Mitochondria and Cellular Metabolism
Tumor-initiating cells (TICs, also known as cancer stem cells (CSCs)) are a major contributor to breast tumor heterogeneity, leading to breast cancer initiation, progression, metastasis, and recurrence. Our current understanding of mechanisms that establish and maintain TIC physiology is incompletely defined. However, we have previously shown that phosphatidylserine decarboxylase (PISD) is a novel regulator of TICs by regulating multiple facets of mitochondrial morphology, physiology, and cellular metabolism, underlining mitochondrial functions as critical drivers of TICs. Therefore, this project aims to understand mitochondria as central regulators of TIC and breast cancer physiology.
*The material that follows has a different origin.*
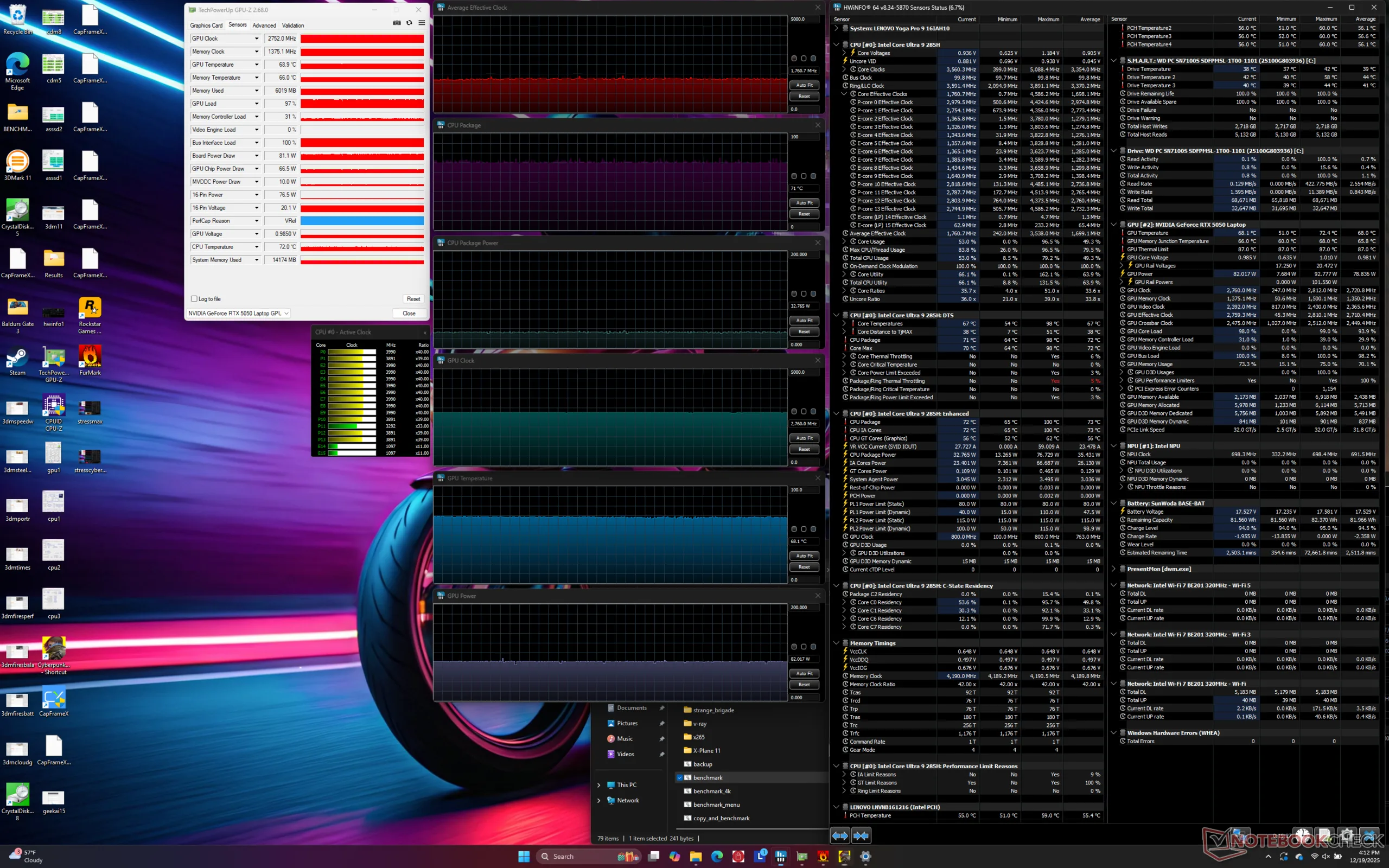1389x868 pixels.
Task: Open the Steam desktop shortcut
Action: [x=17, y=358]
Interactions with the Extracellular Matrix
The behavior of cancer cells is directly influenced by the extracellular matrix (ECM), which provides both mechanical and biochemical cues to the cell. These cues activate intracellular signaling networks that drive metabolic reprogramming, survival, proliferation and motility. We have previously shown that biochemical cues, such as chemokines and chemotherapeutics, greatly influences key signaling molecules in breast cancer cells, contributing to overall cellular heterogeneity. Therefore, this project aims to understand ECM-dependent mechanisms linking signaling heterogeneity and metabolic reprogramming to differences in breast tumor initiation, progression, and treatment.